PEKANBARU - Partai Golkar yang dikenal sebagai partai bertabur kader harus melepaskan beberapa kader potensial di Pemilu 2024 mendatang.

Setidaknya ada beberapa kader yang merupakan anggota DPRD pindah ke partai lain di Pemilu 2024. Sebelumnya ada empat anggota DPRD Bengkalis dari Golkar yang pindah, dan saat ini masih terus berpolemik perihal PAW.

Kemudian ada nama Sulastri, anggota DPRD Riau Dapil Inhil dua periode yang akhirnya memutuskan pindah ke partai yang diketuai sang suami, Partai Demokrat.

Terakhir, ada nama Bupati Inhil, HM Wardan yang sebelumnya masuk di DCS DPR RI Dapil Riau 2, ternyata menjelang DCT posisinya santer terdengar ditikung oleh mantan Bupati Kuansing, Sukarmis. Bahkan, PPP sudah mengkonfirmasi kepastian bahwa Wardan akan berlabuh ke 'partai kakbah' itu.

Fenomena keluarnya para kader-kader potensial ini mendapat sorotan dari Pengamat Komunikasi Politik dari Universitas Muhammadiyah Riau, Dr Aidil Haris.

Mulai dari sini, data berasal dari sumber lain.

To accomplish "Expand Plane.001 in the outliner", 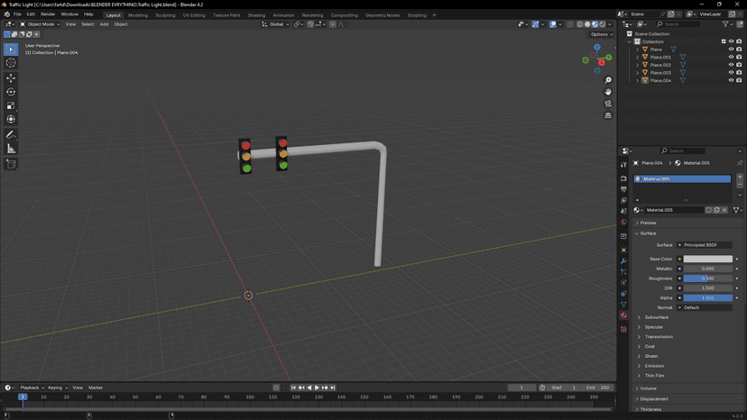I will click(x=638, y=57).
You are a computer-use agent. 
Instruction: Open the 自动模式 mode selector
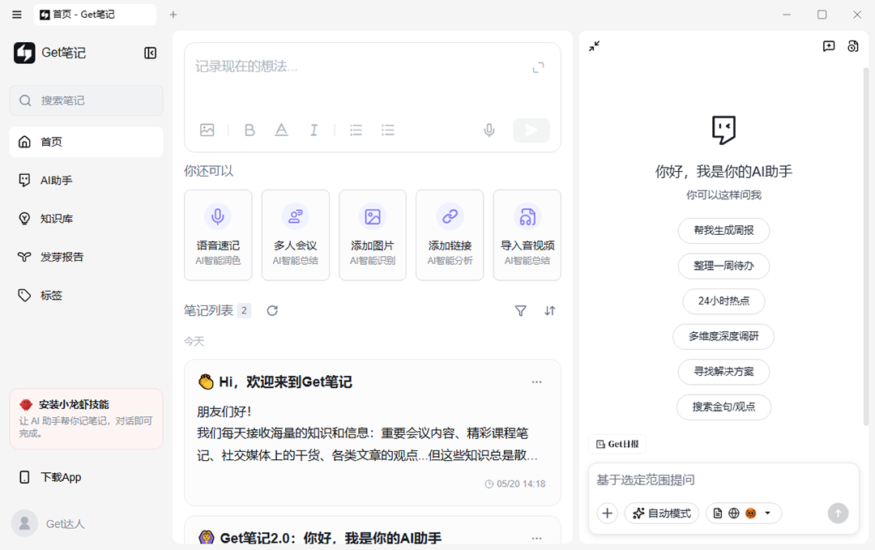[662, 514]
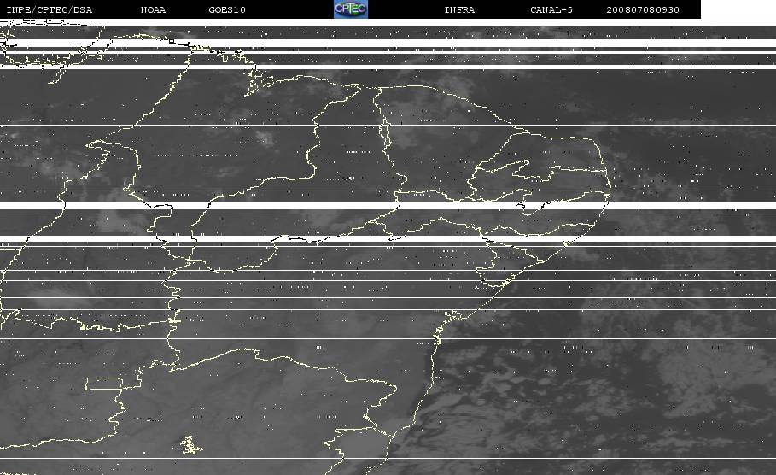The image size is (776, 475).
Task: Select the CANAL-5 channel label
Action: point(551,9)
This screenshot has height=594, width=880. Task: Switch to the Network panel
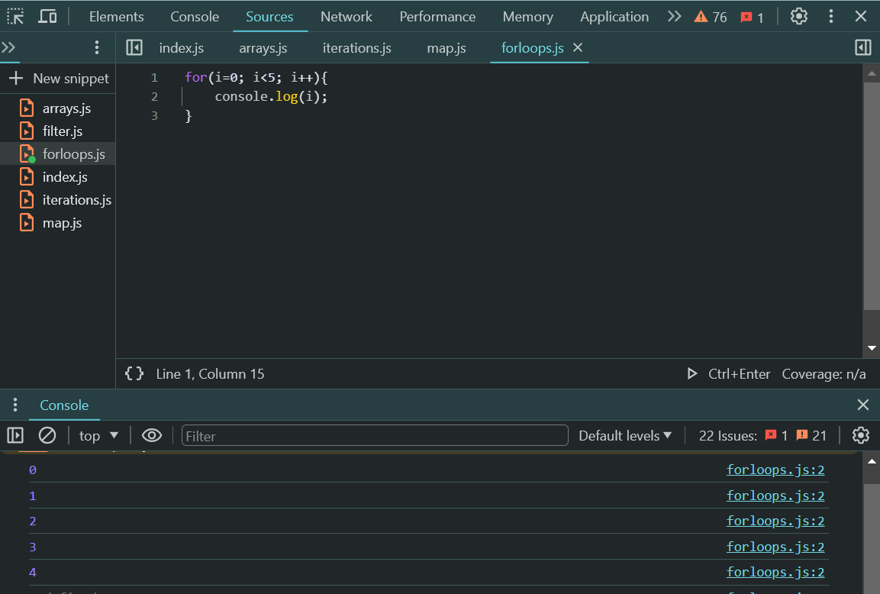tap(346, 15)
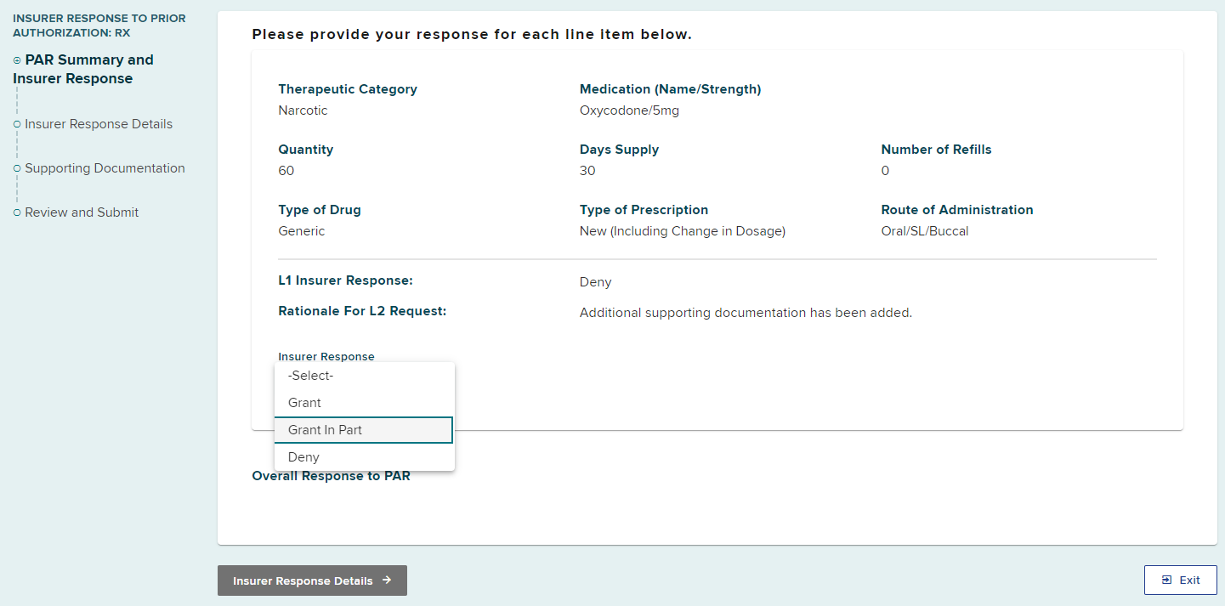1225x606 pixels.
Task: Click the Overall Response to PAR heading
Action: click(x=331, y=476)
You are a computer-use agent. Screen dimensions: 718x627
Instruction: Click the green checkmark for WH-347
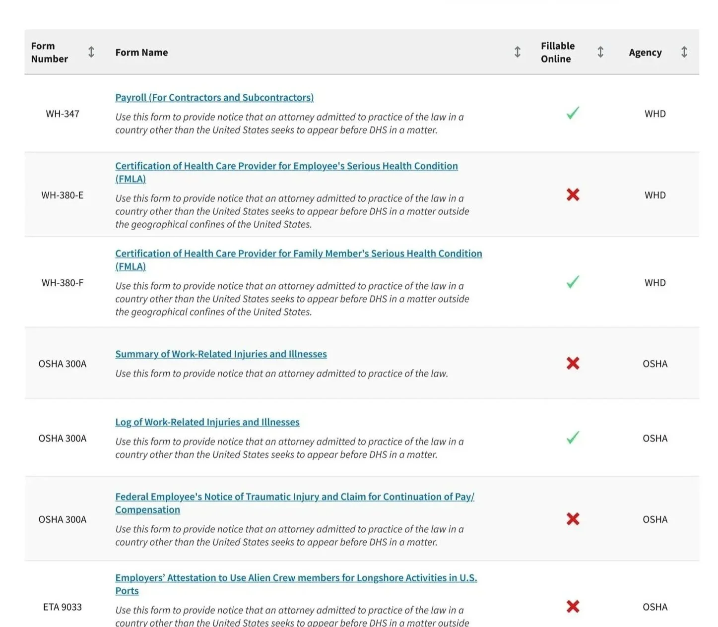pyautogui.click(x=572, y=114)
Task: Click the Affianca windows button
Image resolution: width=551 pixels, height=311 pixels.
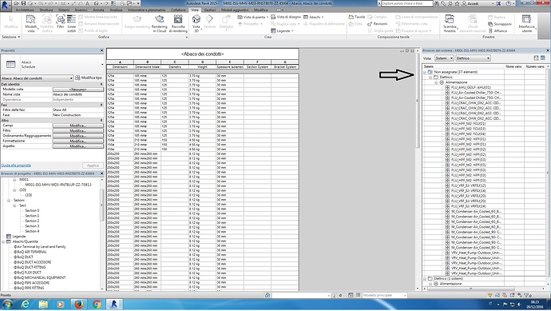Action: click(497, 30)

Ada dua sisi yang dinilai oleh Aidil, yakni dari sisi kebijakan partai, dan personal dari para kader.

Menurut Aidil, yang pertama bisa dinilai adalah kepiawaian Ketua Golkar dalam menjaga keharmonisan para kader Golkar, dan potensi kerugian yang bakal dialami Golkar dengan berkurangnya suara dari para kader yang memilih pindah tersebut.

"Artinya Syamsuar tidak mampu mempertahankan dan memberikan ruang yang lebih pasti kepada kader untuk mengembangkan Partai Golkar itu sendiri," kata Aidil.

Selain itu, kata Aidil, arus dari atas yang begitu besar terpaannya ke daerah juga menjadi alasan kader untuk mundur dan lompat ke partai lain yang lebih menjanjikan.

Kemudia, adanya kader yang pindah partai kata Aidil tentu ada plus minus. Di satu sisi, politisi yang pindah partai menjadikan parpol sebagai alat, dan bukan menanamkan ideologi. Namun di sisi lain, politisi yang pindah partai dianggap tidak menanamkan nilai-nilai ideologi partai.

"Dia dianggap politisi yang tak berideologi yang jelas," cakapnya.

Di lain hal juga mungkin politisi yang pindah partai merasa bahwa partai yang ditinggalkannya tak lagi memiliki ideologi partai yang sesungguhnya.

"Partai yang dia tinggalkan itu tidak sesuai lagi dengan hati nuraninya. Akibatnya ia pindah haluan. Pertanyaannya, akankah partai baru ini akan mampu dijadikan alat, dan mampu memberikan kenyamanannya untuk mengakomodir kepentingan rakyat? Itu menarik untuk disimak kedepannya," tukasnya.